Problem requirements>
Could you repeat all of the entries below, character for character?

Information supplied>

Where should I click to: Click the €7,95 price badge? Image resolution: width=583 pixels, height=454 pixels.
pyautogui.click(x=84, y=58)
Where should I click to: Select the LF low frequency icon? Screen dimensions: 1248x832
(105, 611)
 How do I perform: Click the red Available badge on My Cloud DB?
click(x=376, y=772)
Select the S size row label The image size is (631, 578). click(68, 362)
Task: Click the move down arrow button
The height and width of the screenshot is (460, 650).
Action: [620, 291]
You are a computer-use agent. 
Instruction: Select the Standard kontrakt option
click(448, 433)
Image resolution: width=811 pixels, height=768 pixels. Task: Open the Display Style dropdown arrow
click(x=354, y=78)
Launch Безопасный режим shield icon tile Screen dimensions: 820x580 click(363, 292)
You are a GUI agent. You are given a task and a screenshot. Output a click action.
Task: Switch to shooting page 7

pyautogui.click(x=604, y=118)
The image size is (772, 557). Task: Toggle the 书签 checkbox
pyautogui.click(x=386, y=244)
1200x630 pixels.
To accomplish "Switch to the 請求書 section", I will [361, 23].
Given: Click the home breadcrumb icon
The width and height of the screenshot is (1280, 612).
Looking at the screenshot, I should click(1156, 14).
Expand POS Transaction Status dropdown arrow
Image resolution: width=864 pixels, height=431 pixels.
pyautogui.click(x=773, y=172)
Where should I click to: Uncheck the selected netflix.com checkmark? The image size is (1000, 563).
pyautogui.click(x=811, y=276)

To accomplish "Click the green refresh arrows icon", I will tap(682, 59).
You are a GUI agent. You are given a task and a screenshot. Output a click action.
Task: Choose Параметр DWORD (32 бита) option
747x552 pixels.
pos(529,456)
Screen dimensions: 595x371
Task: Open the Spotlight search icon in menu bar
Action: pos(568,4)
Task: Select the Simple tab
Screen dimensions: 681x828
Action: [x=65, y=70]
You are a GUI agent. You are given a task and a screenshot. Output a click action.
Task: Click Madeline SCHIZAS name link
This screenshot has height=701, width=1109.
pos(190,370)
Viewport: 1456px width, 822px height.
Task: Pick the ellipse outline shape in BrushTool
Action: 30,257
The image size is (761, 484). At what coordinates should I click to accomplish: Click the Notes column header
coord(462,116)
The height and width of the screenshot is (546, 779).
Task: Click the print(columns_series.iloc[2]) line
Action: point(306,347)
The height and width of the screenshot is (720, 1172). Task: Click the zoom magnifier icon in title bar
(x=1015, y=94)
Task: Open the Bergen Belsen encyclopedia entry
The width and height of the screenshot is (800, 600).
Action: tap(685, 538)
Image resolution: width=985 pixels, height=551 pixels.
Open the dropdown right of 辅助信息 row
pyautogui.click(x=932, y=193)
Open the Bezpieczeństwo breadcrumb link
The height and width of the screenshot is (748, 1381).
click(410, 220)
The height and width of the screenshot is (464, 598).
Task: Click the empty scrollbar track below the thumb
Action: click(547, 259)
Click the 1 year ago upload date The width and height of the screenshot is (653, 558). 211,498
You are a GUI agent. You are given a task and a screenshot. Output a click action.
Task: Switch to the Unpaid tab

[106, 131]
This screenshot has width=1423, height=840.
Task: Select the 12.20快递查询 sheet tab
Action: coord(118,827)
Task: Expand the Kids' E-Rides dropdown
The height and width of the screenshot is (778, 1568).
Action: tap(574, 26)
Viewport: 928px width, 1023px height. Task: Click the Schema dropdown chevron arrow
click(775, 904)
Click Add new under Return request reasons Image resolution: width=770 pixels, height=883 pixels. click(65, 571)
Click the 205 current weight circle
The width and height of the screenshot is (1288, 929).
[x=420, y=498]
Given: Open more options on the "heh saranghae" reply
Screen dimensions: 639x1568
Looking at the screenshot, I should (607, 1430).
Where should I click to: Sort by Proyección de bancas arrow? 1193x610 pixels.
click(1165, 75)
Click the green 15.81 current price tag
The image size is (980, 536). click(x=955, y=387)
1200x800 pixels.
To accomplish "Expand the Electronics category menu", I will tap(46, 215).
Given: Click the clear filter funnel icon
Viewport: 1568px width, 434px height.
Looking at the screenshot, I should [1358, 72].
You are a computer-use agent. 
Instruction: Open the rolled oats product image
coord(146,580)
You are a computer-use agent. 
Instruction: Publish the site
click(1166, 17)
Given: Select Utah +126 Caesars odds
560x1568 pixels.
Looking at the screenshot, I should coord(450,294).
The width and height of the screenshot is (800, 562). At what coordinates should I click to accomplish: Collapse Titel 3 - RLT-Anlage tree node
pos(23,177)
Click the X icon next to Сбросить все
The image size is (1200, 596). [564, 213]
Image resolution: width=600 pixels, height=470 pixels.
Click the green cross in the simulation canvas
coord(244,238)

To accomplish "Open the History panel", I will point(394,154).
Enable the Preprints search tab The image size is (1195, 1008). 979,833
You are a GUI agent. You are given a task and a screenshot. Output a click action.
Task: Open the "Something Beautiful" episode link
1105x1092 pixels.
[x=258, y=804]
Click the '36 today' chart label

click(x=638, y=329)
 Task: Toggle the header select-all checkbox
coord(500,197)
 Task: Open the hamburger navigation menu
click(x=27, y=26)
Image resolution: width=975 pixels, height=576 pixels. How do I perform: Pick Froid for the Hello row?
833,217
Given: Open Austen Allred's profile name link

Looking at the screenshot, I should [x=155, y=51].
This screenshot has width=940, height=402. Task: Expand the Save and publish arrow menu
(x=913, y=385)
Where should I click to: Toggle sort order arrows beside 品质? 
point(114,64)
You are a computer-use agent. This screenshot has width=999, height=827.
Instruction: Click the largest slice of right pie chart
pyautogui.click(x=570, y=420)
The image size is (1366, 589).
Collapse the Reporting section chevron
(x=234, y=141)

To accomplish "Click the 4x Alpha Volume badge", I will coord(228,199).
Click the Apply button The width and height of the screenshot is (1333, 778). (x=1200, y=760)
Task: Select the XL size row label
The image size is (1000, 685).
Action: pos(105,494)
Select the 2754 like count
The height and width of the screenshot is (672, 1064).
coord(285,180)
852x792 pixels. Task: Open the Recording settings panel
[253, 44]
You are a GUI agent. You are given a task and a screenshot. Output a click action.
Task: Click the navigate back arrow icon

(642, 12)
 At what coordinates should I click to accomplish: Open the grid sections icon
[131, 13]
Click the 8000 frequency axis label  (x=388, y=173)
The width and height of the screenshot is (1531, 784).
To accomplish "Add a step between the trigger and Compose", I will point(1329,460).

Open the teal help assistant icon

Response below>
Where should I click to: Click the €7,95 price badge? Image resolution: width=583 pixels, height=454 pixels.
pyautogui.click(x=84, y=58)
Where should I click to: Select the LF low frequency icon? Screen dimensions: 1248x832
(105, 611)
 How do I perform: Click the red Available badge on My Cloud DB?
click(x=376, y=772)
Select the S size row label The image size is (631, 578). click(68, 362)
Task: Click the move down arrow button
The height and width of the screenshot is (460, 650).
Action: [620, 291]
You are a computer-use agent. 
Instruction: Select the Standard kontrakt option
click(448, 433)
Image resolution: width=811 pixels, height=768 pixels. Task: Open the Display Style dropdown arrow
click(x=354, y=78)
Launch Безопасный режим shield icon tile Screen dimensions: 820x580 click(363, 292)
You are a GUI agent. You are given a task and a screenshot. Output a click action.
Task: Switch to shooting page 7

pyautogui.click(x=604, y=118)
The image size is (772, 557). Task: Toggle the 书签 checkbox
pyautogui.click(x=386, y=244)
1200x630 pixels.
To accomplish "Switch to the 請求書 section", I will [361, 23].
Given: Click the home breadcrumb icon
The width and height of the screenshot is (1280, 612).
Looking at the screenshot, I should click(1156, 14).
Expand POS Transaction Status dropdown arrow
Image resolution: width=864 pixels, height=431 pixels.
pyautogui.click(x=773, y=172)
Where should I click to: Uncheck the selected netflix.com checkmark? The image size is (1000, 563).
pyautogui.click(x=811, y=276)

To accomplish "Click the green refresh arrows icon", I will tap(682, 59).
You are a GUI agent. You are given a task and a screenshot. Output a click action.
Task: Choose Параметр DWORD (32 бита) option
747x552 pixels.
pos(529,456)
Screen dimensions: 595x371
Task: Open the Spotlight search icon in menu bar
Action: pos(568,4)
Task: Select the Simple tab
Screen dimensions: 681x828
Action: [x=65, y=70]
You are a GUI agent. You are given a task and a screenshot. Output a click action.
Task: Click Madeline SCHIZAS name link
This screenshot has height=701, width=1109.
pos(190,370)
Viewport: 1456px width, 822px height.
Task: Pick the ellipse outline shape in BrushTool
Action: 30,257
The image size is (761, 484). At what coordinates should I click to accomplish: Click the Notes column header
coord(462,116)
The height and width of the screenshot is (546, 779).
Task: Click the print(columns_series.iloc[2]) line
Action: point(306,347)
The height and width of the screenshot is (720, 1172). Task: Click the zoom magnifier icon in title bar
(x=1015, y=94)
Task: Open the Bergen Belsen encyclopedia entry
The width and height of the screenshot is (800, 600).
Action: tap(685, 538)
Image resolution: width=985 pixels, height=551 pixels.
Open the dropdown right of 辅助信息 row
pyautogui.click(x=932, y=193)
Open the Bezpieczeństwo breadcrumb link
The height and width of the screenshot is (748, 1381).
click(410, 220)
The height and width of the screenshot is (464, 598).
Task: Click the empty scrollbar track below the thumb
Action: click(547, 259)
Click the 1 year ago upload date The width and height of the screenshot is (653, 558). 211,498
You are a GUI agent. You are given a task and a screenshot. Output a click action.
Task: Switch to the Unpaid tab

[106, 131]
This screenshot has width=1423, height=840.
Task: Select the 12.20快递查询 sheet tab
Action: coord(118,827)
Task: Expand the Kids' E-Rides dropdown
The height and width of the screenshot is (778, 1568).
Action: tap(574, 26)
Viewport: 928px width, 1023px height. Task: Click the Schema dropdown chevron arrow
click(775, 904)
Click Add new under Return request reasons Image resolution: width=770 pixels, height=883 pixels. click(65, 571)
Click the 205 current weight circle
The width and height of the screenshot is (1288, 929).
[x=420, y=498]
Given: Open more options on the "heh saranghae" reply
Screen dimensions: 639x1568
Looking at the screenshot, I should (607, 1430).
Where should I click to: Sort by Proyección de bancas arrow? 1193x610 pixels.
click(1165, 75)
Click the green 15.81 current price tag
The image size is (980, 536). click(x=955, y=387)
1200x800 pixels.
To accomplish "Expand the Electronics category menu", I will tap(46, 215).
Given: Click the clear filter funnel icon
Viewport: 1568px width, 434px height.
Looking at the screenshot, I should [1358, 72].
You are a computer-use agent. 
Instruction: Open the rolled oats product image
coord(146,580)
You are a computer-use agent. 
Instruction: Publish the site
click(1166, 17)
Given: Select Utah +126 Caesars odds
560x1568 pixels.
Looking at the screenshot, I should coord(450,294).
The width and height of the screenshot is (800, 562). At what coordinates should I click to accomplish: Collapse Titel 3 - RLT-Anlage tree node
pos(23,177)
Click the X icon next to Сбросить все
The image size is (1200, 596). [564, 213]
Image resolution: width=600 pixels, height=470 pixels.
Click the green cross in the simulation canvas
coord(244,238)

To accomplish "Open the History panel", I will point(394,154).
Enable the Preprints search tab The image size is (1195, 1008). 979,833
You are a GUI agent. You are given a task and a screenshot. Output a click action.
Task: Open the "Something Beautiful" episode link
1105x1092 pixels.
[x=258, y=804]
Click the '36 today' chart label

click(x=638, y=329)
 Task: Toggle the header select-all checkbox
coord(500,197)
 Task: Open the hamburger navigation menu
click(x=27, y=26)
Image resolution: width=975 pixels, height=576 pixels. How do I perform: Pick Froid for the Hello row?
833,217
Given: Open Austen Allred's profile name link

Looking at the screenshot, I should [x=155, y=51].
This screenshot has width=940, height=402. Task: Expand the Save and publish arrow menu
(x=913, y=385)
Where should I click to: Toggle sort order arrows beside 品质? 
point(114,64)
You are a computer-use agent. This screenshot has width=999, height=827.
Instruction: Click the largest slice of right pie chart
pyautogui.click(x=570, y=420)
The image size is (1366, 589).
Collapse the Reporting section chevron
(x=234, y=141)

To accomplish "Click the 4x Alpha Volume badge", I will coord(228,199).
Click the Apply button The width and height of the screenshot is (1333, 778). (x=1200, y=760)
Task: Select the XL size row label
The image size is (1000, 685).
Action: pos(105,494)
Select the 2754 like count
The height and width of the screenshot is (672, 1064).
coord(285,180)
852x792 pixels. Task: Open the Recording settings panel
[253, 44]
You are a GUI agent. You are given a task and a screenshot. Output a click action.
Task: Click the navigate back arrow icon

(642, 12)
 At what coordinates should I click to accomplish: Open the grid sections icon
[131, 13]
Click the 8000 frequency axis label  (x=388, y=173)
The width and height of the screenshot is (1531, 784).
To accomplish "Add a step between the trigger and Compose", I will point(1329,460).

Open the teal help assistant icon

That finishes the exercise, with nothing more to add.